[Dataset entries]
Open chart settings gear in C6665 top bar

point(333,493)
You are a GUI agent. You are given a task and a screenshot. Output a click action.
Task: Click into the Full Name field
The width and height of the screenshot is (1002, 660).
==
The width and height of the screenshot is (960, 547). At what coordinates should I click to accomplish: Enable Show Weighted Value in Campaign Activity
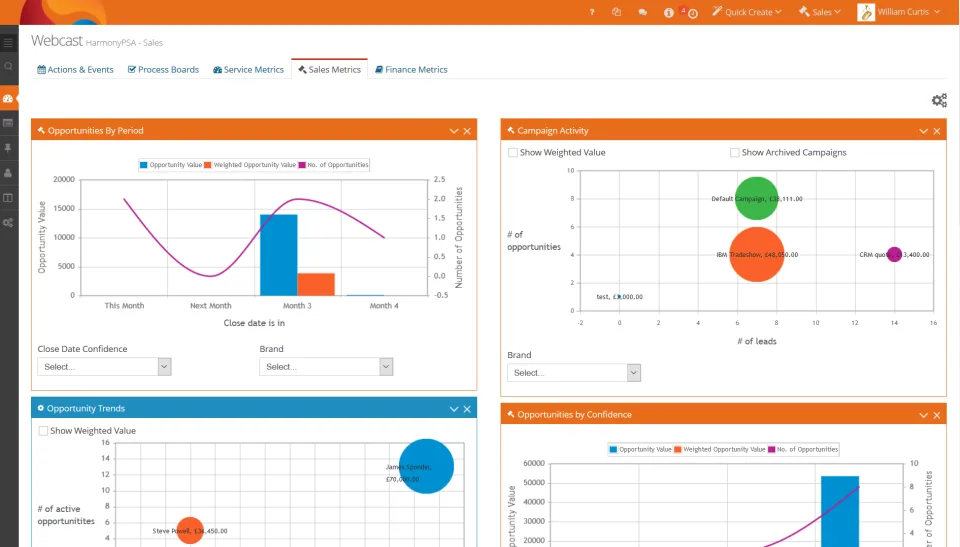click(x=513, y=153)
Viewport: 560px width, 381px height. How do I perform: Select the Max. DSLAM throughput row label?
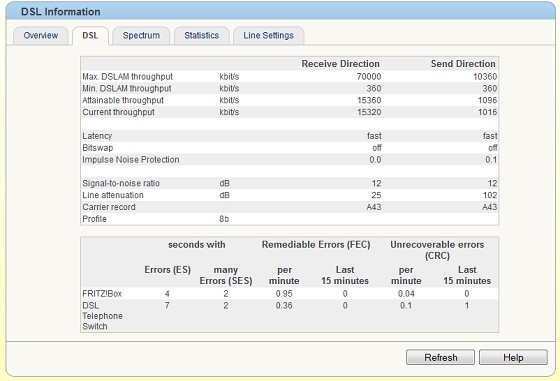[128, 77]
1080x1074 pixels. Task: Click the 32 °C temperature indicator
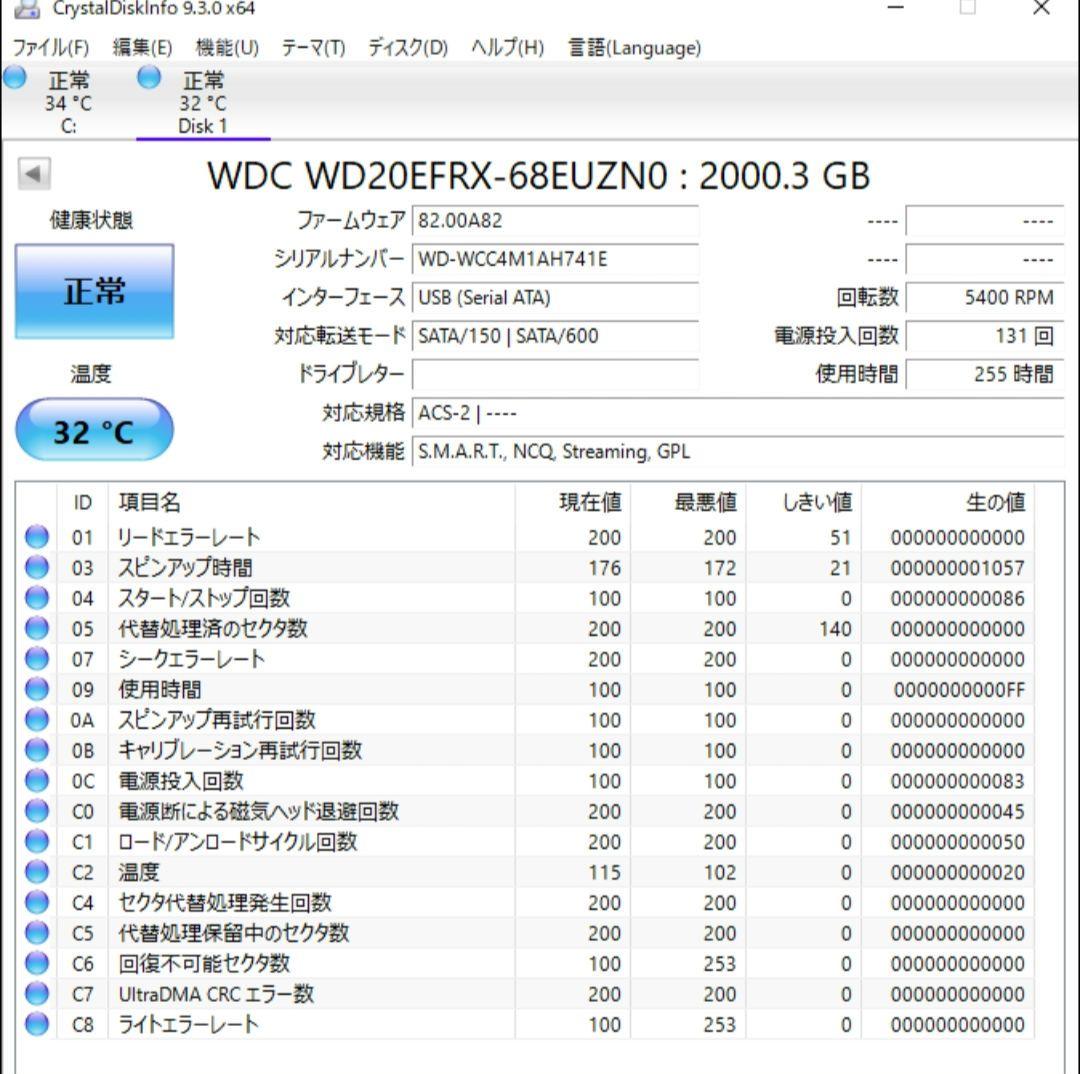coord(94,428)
---
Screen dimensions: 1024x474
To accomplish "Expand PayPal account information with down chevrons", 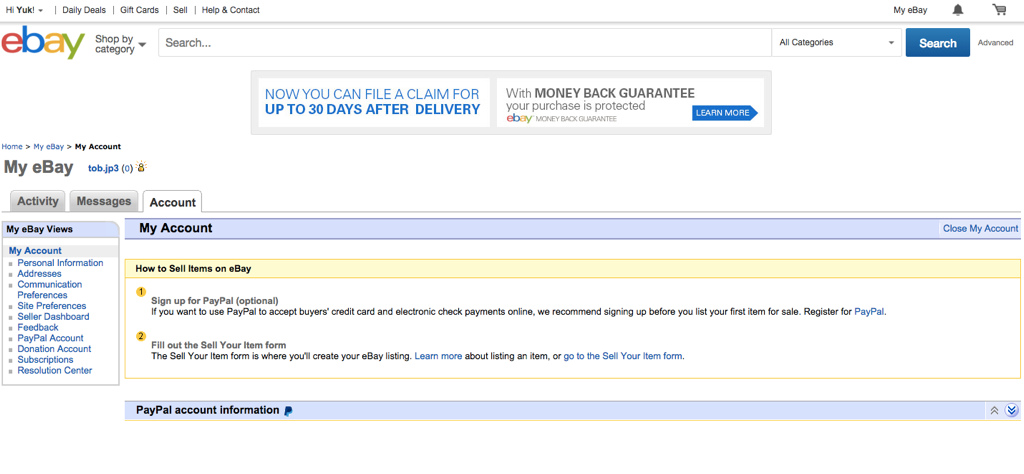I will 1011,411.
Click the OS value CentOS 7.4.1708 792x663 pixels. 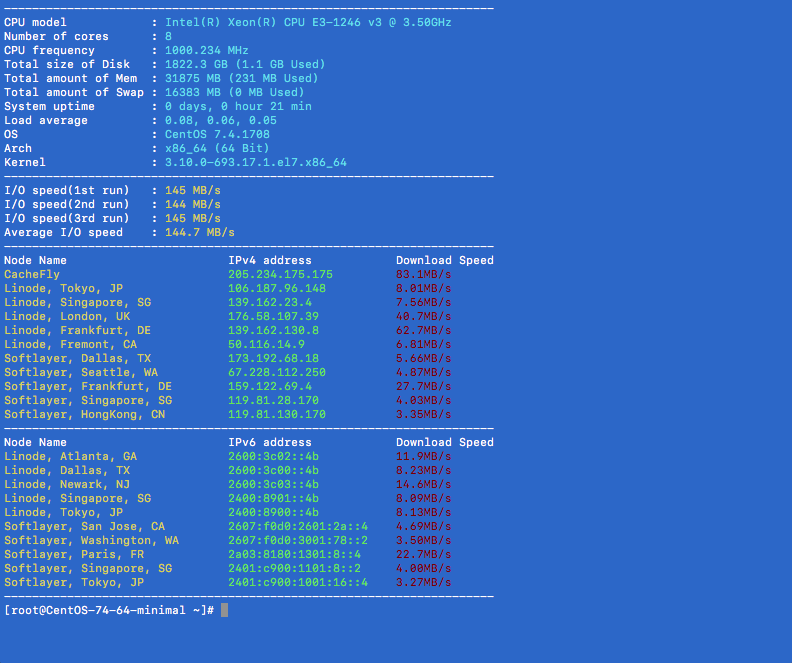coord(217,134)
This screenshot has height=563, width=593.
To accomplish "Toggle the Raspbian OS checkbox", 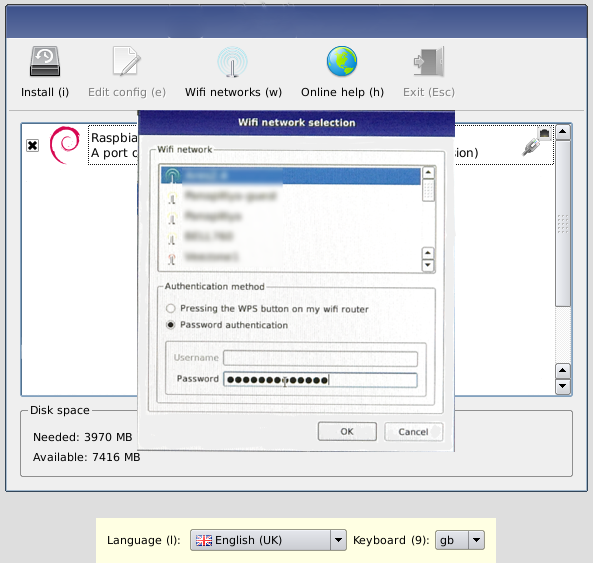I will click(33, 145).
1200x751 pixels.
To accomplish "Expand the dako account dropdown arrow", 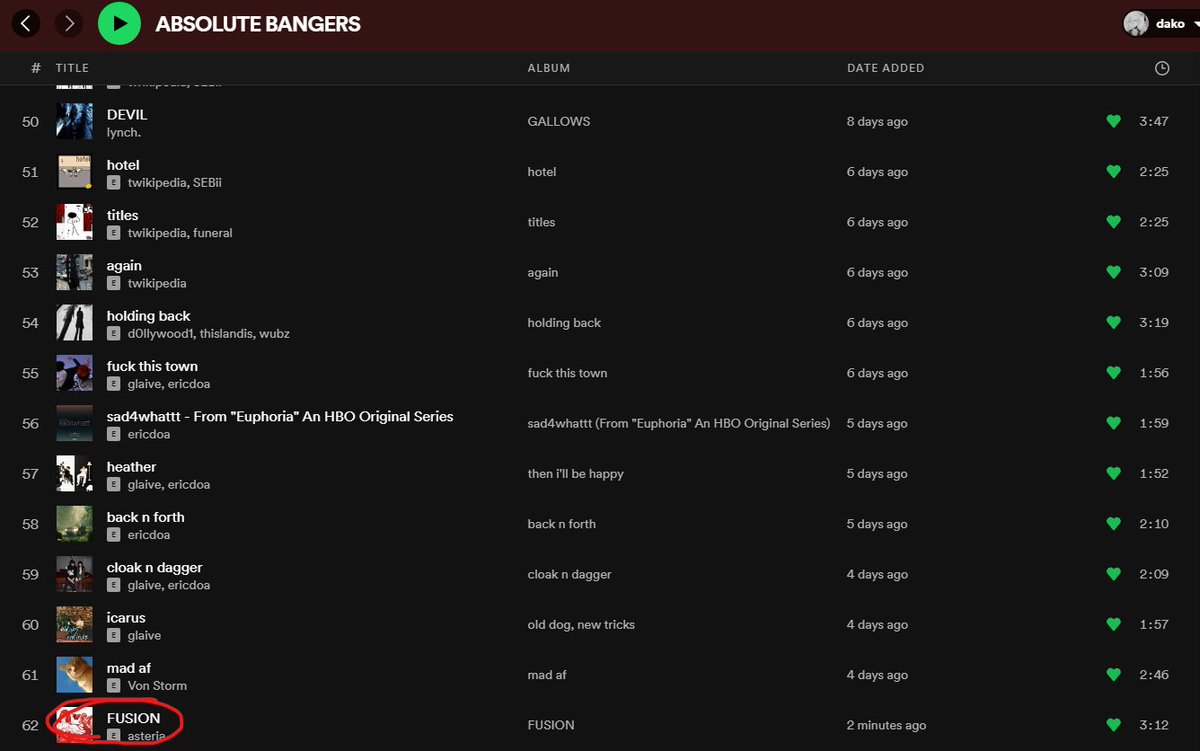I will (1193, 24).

PROBLEM TO SOLVE: Starting with the line that holds "You are a GUI" and ending with the line that holds "The width and height of the screenshot is (1002, 660).", retype every line in the data above exactly, and nothing else.

EXERCISE RESULT:
You are a GUI agent. You are given a task and a screenshot. Output a click action.
Task: Click into the Full Name field
The width and height of the screenshot is (1002, 660).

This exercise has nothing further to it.